Le chef du gouvernement israélien Benyamin Netanyahu s’est présenté mercredi 19 novembre en territoire syrien aux côtés de responsables militaires et ministériels. Il a visité les unités déployées depuis peu au-delà de la ligne de démarcation frontalière au nord. Le gouvernement de Damas a immédiatement qualifié cette visite d’illégale et contraire à sa souveraineté.
Cette incursion s’inscrit dans un contexte plus large. Parallèlement à des opérations contre le Liban, Israël cherche à consolider sa maîtrise du plateau du Golan. La zone tampon devrait rester sous surveillance onusienne, mais l’État hébreu y a implanté des forces militaires et étendu sa présence depuis la chute du régime de Bachar el-Assad en décembre 2024.

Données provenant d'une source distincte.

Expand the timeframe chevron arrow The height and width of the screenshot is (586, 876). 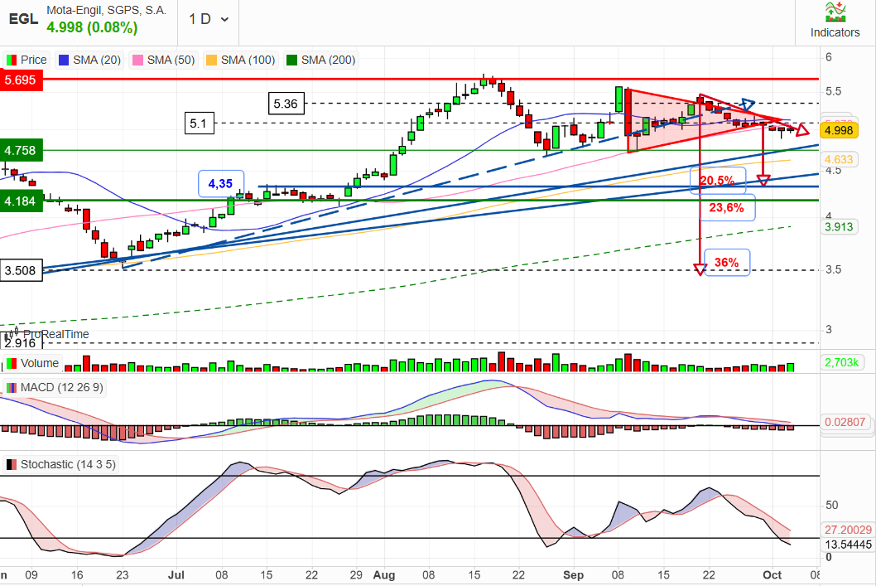point(224,20)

Netanyahu, accompagné du ministre de la Défense Israël Katz, du ministre des Affaires étrangères Gideon Saar et du chef d’état-major, a visité un poste militaire. Il a expliqué l’importance de maintenir la capacité défensive et offensive et de protéger les Druzes locaux. Des rencontres avec les soldats et des réunions de sécurité ont complété ce déplacement hautement médiatisé.
Damas a fermement protesté contre cette présence. Le ministère syrien des Affaires étrangères a dénoncé une violation grave de l’intégrité territoriale et une tentative d’imposer des réalités nouvelles contraires aux résolutions du Conseil de sécurité. Les deux nations demeurent officiellement en état de guerre.
L’ONU s’est aussi inquiétée. Son secrétaire général a appelé Israël à respecter l’accord de désengagement de 1974 qui avait établi cette zone démilitarisée. Israël semble méfiant face au nouveau leadership syrien, incarné par Ahmed al-Charaa, ancien figure jihadiste.
Paradoxalement, depuis l’été les deux États négocient une possible résolution. Cette démarche diplomatique reflète les craintes d’Israël concernant le Hezbollah et le transit d’armements via la Syrie, surtout avec la tension croissante sur le front libanais.